• [WHAT IS ASKED]:
In every one of the rows below, change "Viewport" to "Window" and leave everything else as it is. Write the rows out again without the pictures.

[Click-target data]
********

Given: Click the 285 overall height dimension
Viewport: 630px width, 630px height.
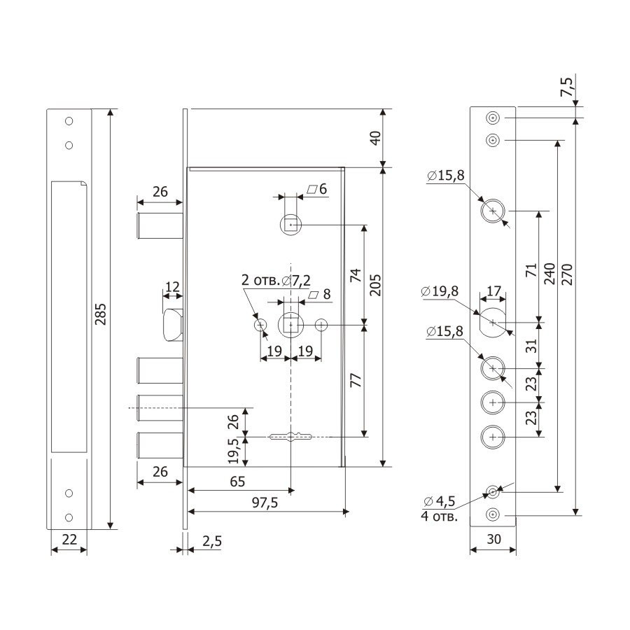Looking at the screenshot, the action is [x=100, y=314].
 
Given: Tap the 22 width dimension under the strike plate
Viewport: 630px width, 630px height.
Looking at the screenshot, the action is [x=69, y=539].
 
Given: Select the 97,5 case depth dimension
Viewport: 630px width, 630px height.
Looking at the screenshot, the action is [x=265, y=503].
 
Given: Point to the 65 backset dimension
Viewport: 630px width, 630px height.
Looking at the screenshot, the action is [x=237, y=482].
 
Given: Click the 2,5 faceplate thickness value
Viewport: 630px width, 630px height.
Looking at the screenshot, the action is [x=211, y=541].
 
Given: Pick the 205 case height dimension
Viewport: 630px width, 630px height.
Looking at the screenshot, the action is [x=375, y=286].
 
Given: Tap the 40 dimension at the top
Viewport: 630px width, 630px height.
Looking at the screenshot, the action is [x=375, y=138].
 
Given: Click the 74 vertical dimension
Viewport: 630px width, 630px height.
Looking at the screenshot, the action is [x=356, y=275].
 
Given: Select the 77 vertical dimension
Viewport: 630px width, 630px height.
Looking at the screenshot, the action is [x=356, y=381].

********

• [ANSWER TO THIS TASK]:
Given: Click the 285 overall height dimension
Window: 630px width, 630px height.
Looking at the screenshot, the action is [x=100, y=314].
 
Given: Tap the 22 width dimension under the strike plate
Window: 630px width, 630px height.
Looking at the screenshot, the action is [x=69, y=539].
 
Given: Select the 97,5 case depth dimension
Window: 630px width, 630px height.
Looking at the screenshot, the action is [x=265, y=503].
 
Given: Point to the 65 backset dimension
Window: 630px width, 630px height.
Looking at the screenshot, the action is [x=237, y=482].
 
Given: Click the 2,5 faceplate thickness value
Window: 630px width, 630px height.
Looking at the screenshot, the action is [x=211, y=541].
 
Given: Pick the 205 case height dimension
Window: 630px width, 630px height.
Looking at the screenshot, the action is [x=375, y=286].
 
Given: Tap the 40 dimension at the top
Window: 630px width, 630px height.
Looking at the screenshot, the action is [x=375, y=138].
 
Given: Click the 74 vertical dimension
Window: 630px width, 630px height.
Looking at the screenshot, the action is [x=356, y=275].
 
Given: Select the 77 vertical dimension
Window: 630px width, 630px height.
Looking at the screenshot, the action is [x=356, y=381].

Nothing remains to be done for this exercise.